Digital road signs called variable message signs (VMS) are used to alert drivers to temporary events and current traffic conditions. The signs are frequently connected to a manned control center through a radio link or local network. Intelligent Transportation Systems are essentially incomplete without variable message signs (VMS).

The purpose of employing VMS is to give drivers information that is required and/or advisory at the roadside. The potential benefits of using VMS include lowering the stress and travel time of drivers as well as enhancing traffic safety. Drivers may be instructed by VMS to adjust their travel speeds, change lanes, take another route, go to a parking space, or be alert to changes in the flow of oncoming or upcoming traffic. The information is meant to help drivers choose optimal routes to avoid traffic congestion and lessen their anxiety.

It can be challenging to measure the signs' overall positive effects. VMS are frequently used to alert drivers to congestion, accidents, and unforeseen delays, which can lessen their stress. In order to prevent further delays, signs can be especially helpful when they notify drivers of alternative routes or park and ride sites. However, this may require the VMS being a crucial component of a larger and more expensive traffic monitoring system. According to a major study, drivers would prefer to see greater VMS usage. Clear evidence suggests that if designed properly, VMS are unlikely to distract drivers. Where 'SLOW DOWN' signs are placed, a decrease in speed limit violations is to be anticipated.
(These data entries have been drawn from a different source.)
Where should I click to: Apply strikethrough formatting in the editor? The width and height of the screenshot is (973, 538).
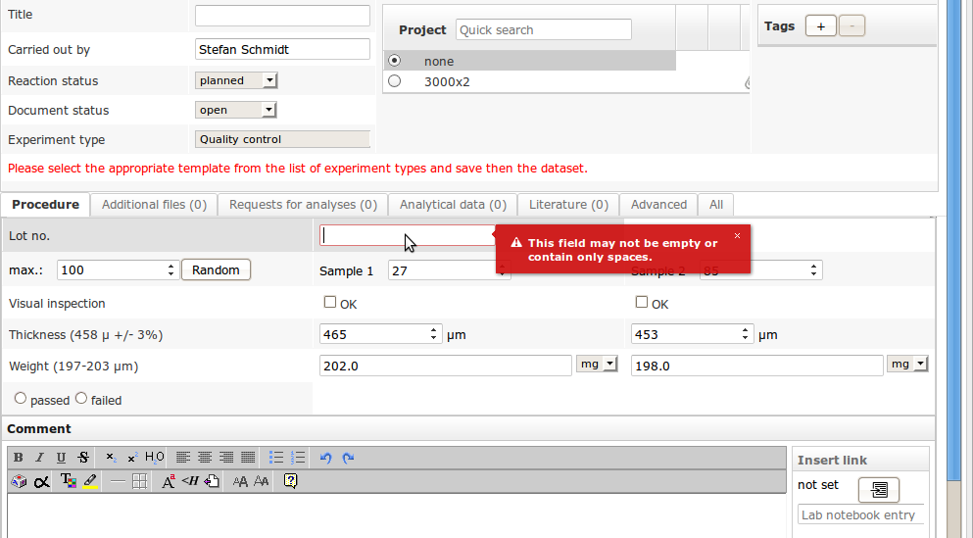[82, 458]
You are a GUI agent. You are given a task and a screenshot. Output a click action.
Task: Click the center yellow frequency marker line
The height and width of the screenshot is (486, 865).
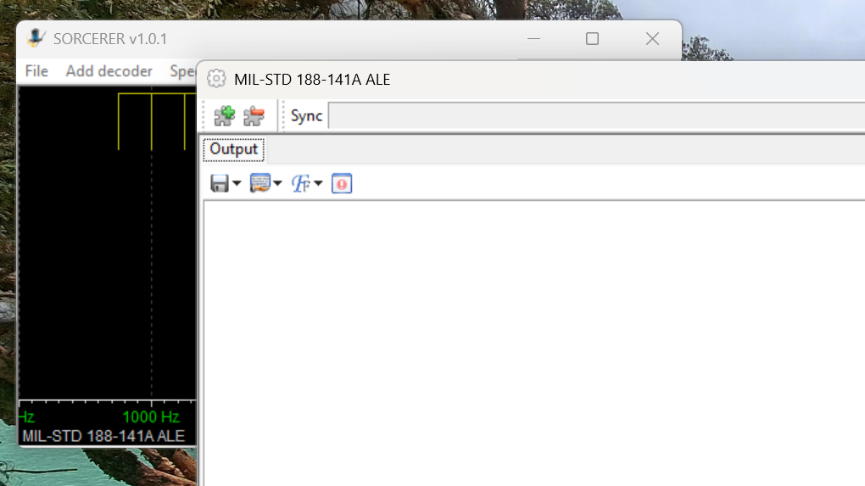tap(152, 122)
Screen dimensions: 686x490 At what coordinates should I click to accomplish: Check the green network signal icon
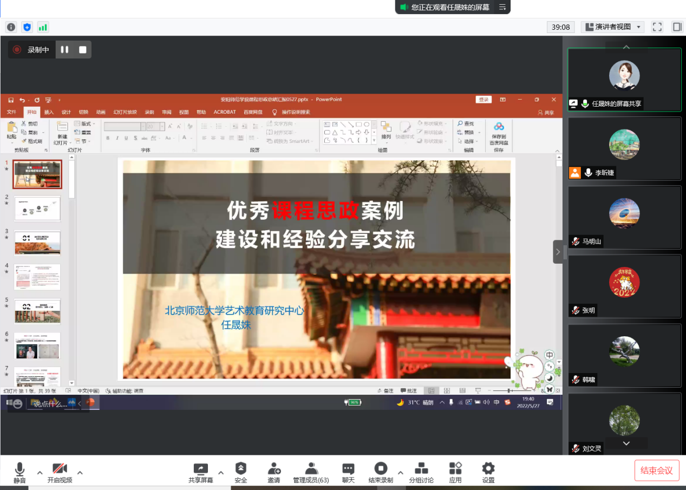[43, 27]
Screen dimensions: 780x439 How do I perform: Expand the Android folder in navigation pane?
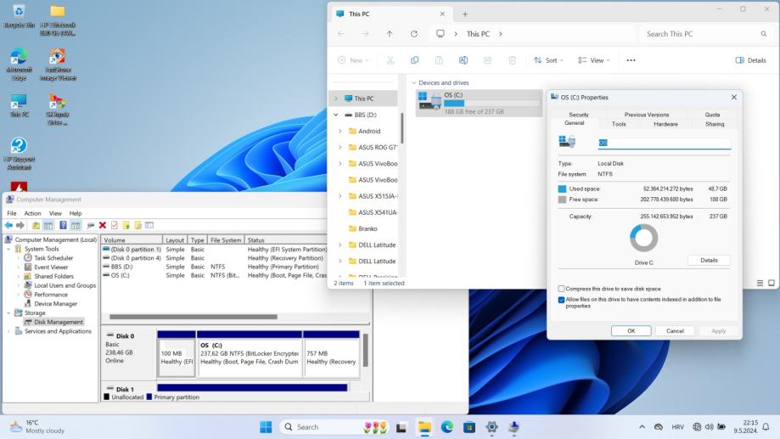click(x=340, y=131)
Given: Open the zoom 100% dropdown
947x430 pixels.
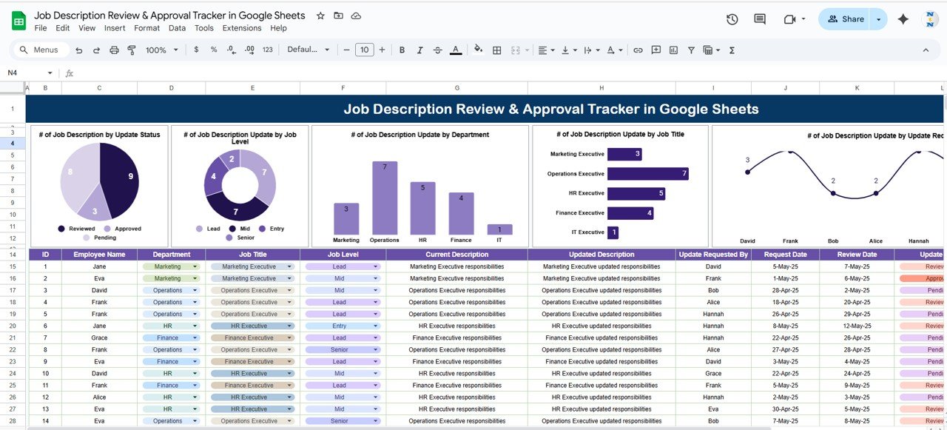Looking at the screenshot, I should [x=162, y=50].
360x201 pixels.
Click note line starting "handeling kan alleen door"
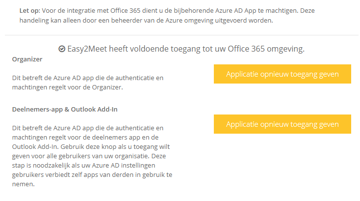pyautogui.click(x=146, y=21)
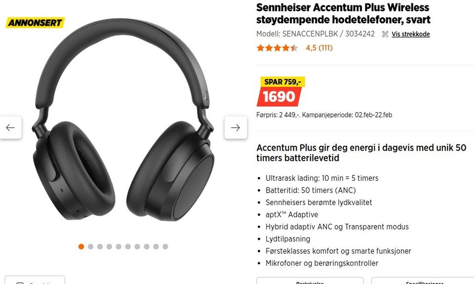Screen dimensions: 474x284
Task: Open the star rating reviews
Action: [277, 48]
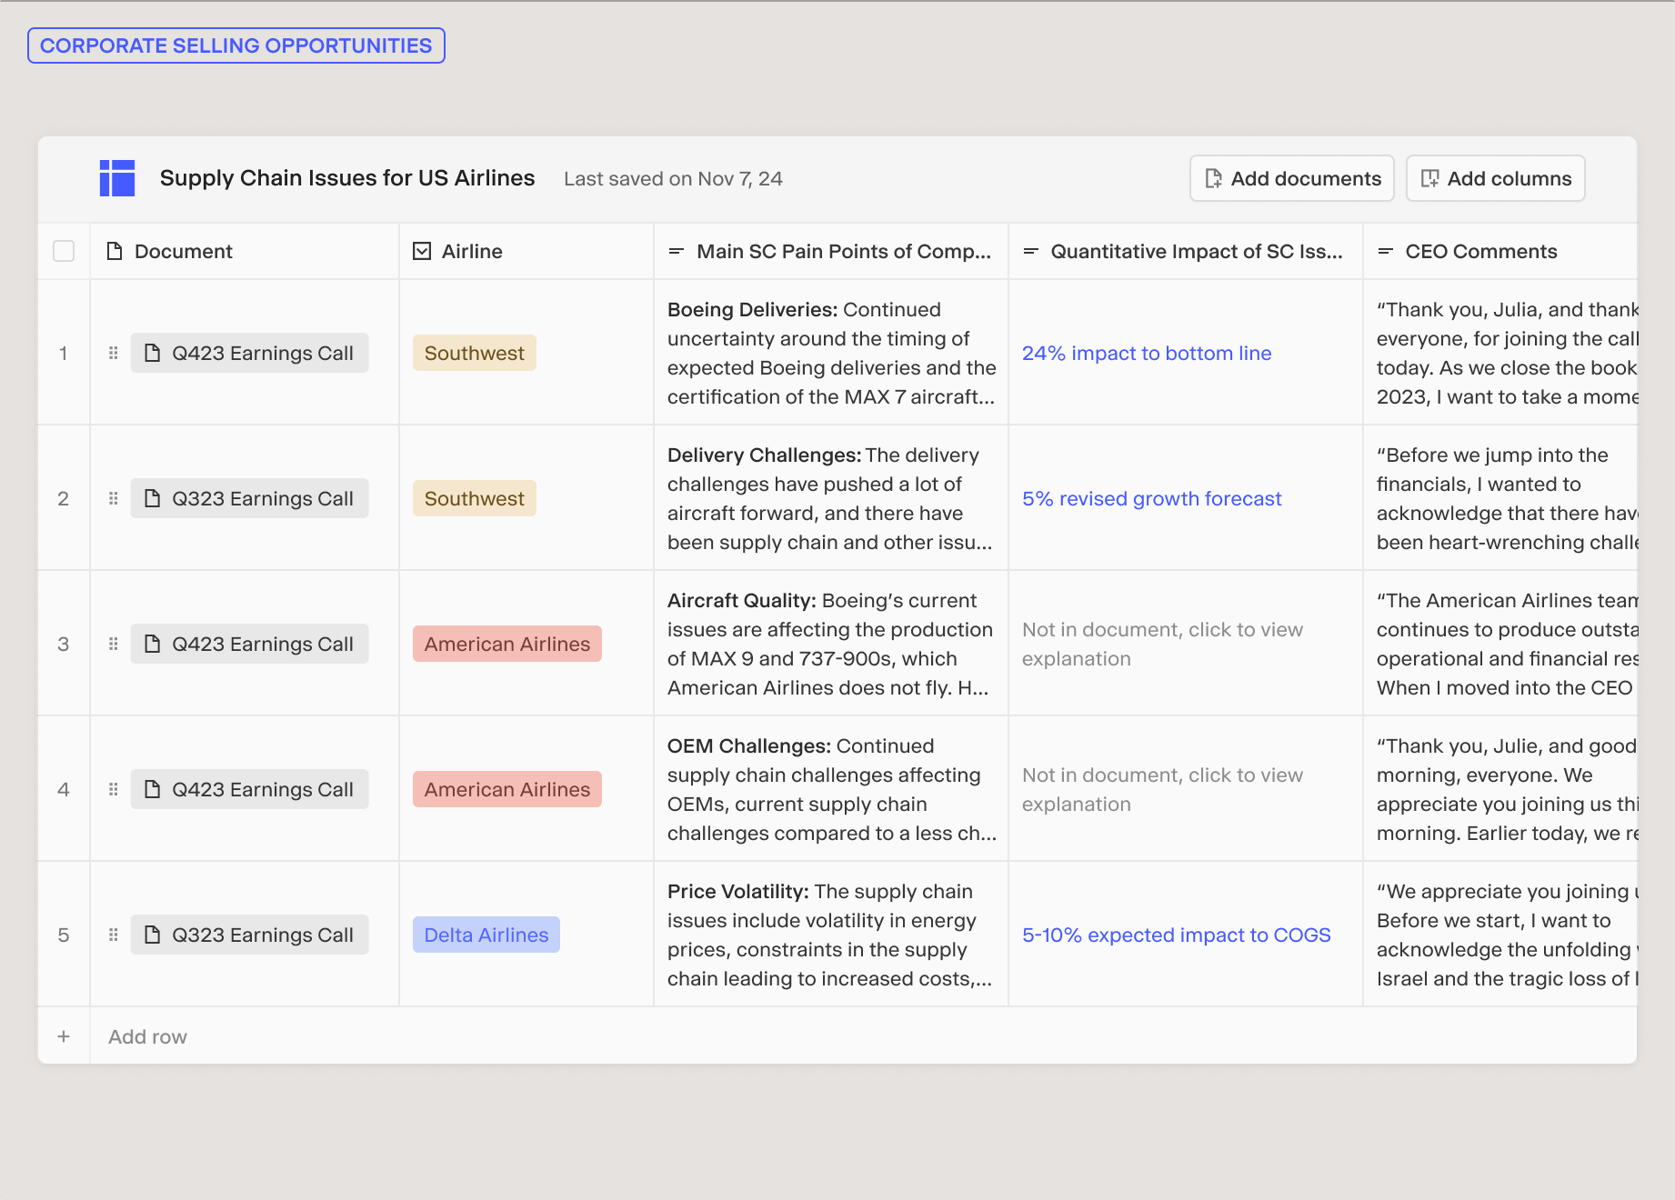Open the 5-10% expected impact to COGS link

tap(1176, 935)
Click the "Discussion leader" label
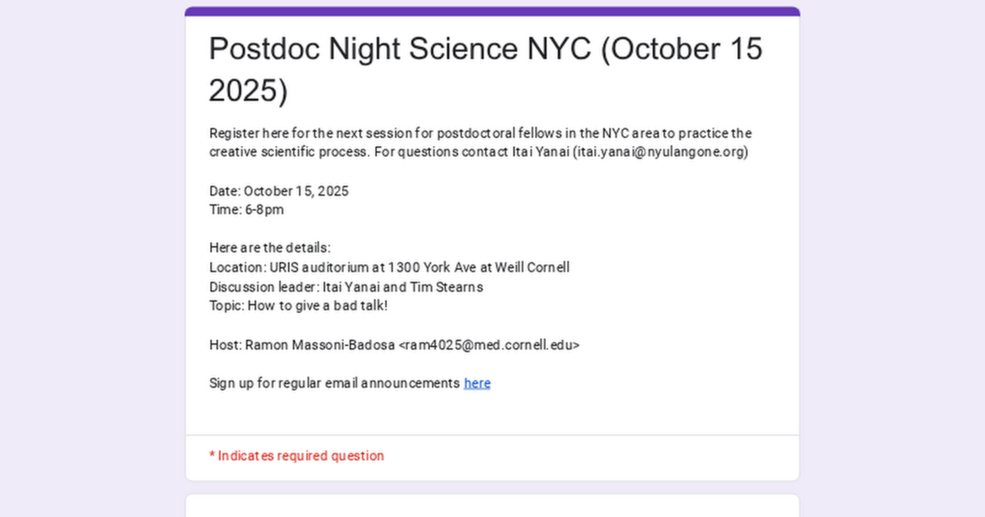The image size is (985, 517). click(x=263, y=287)
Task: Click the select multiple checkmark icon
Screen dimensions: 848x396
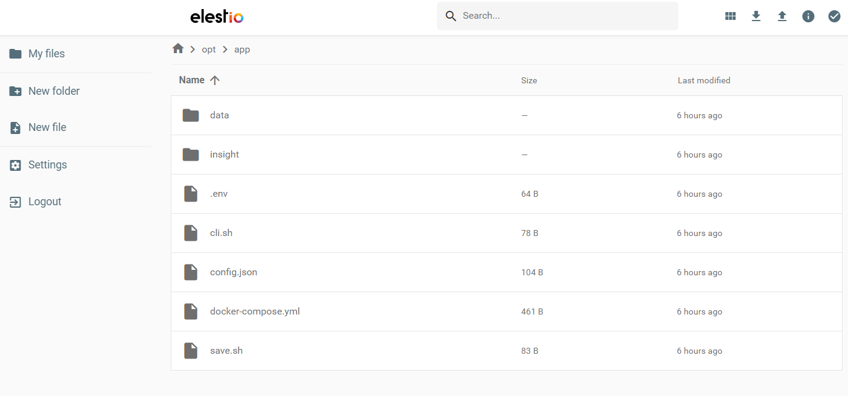Action: [834, 16]
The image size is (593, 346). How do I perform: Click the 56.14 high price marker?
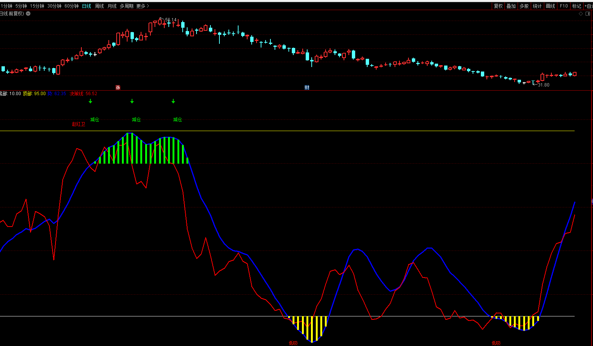(170, 20)
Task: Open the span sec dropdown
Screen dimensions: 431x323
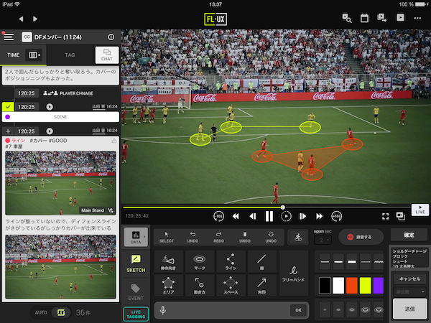Action: tap(320, 240)
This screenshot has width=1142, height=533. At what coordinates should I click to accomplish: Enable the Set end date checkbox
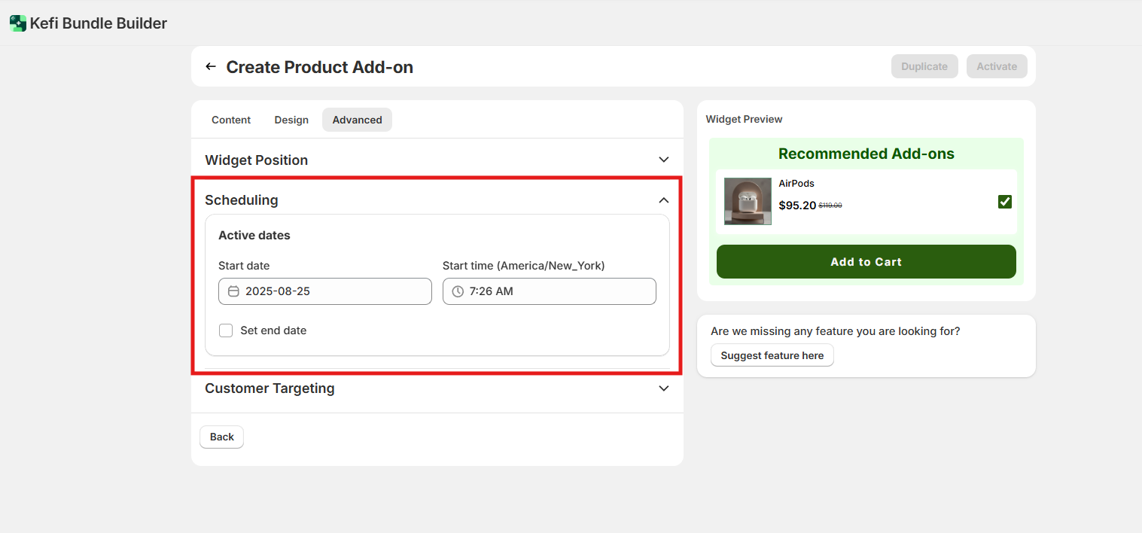tap(226, 330)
Cost is the biggest obstacle to implementation. Concerns over the visual obtrusion of new signs may also be voiced. However, it is argued that properly designed VMS can lessen negative aesthetic impacts by minimizing the number of stationary road signs. VMS expenses include purchase, operation, and maintenance costs. The approximate capital cost for 12 VMS is £500.000, although costs vary greatly based on the type of sign, the appropriate data, and sensors needed to compute an appropriate message for drivers.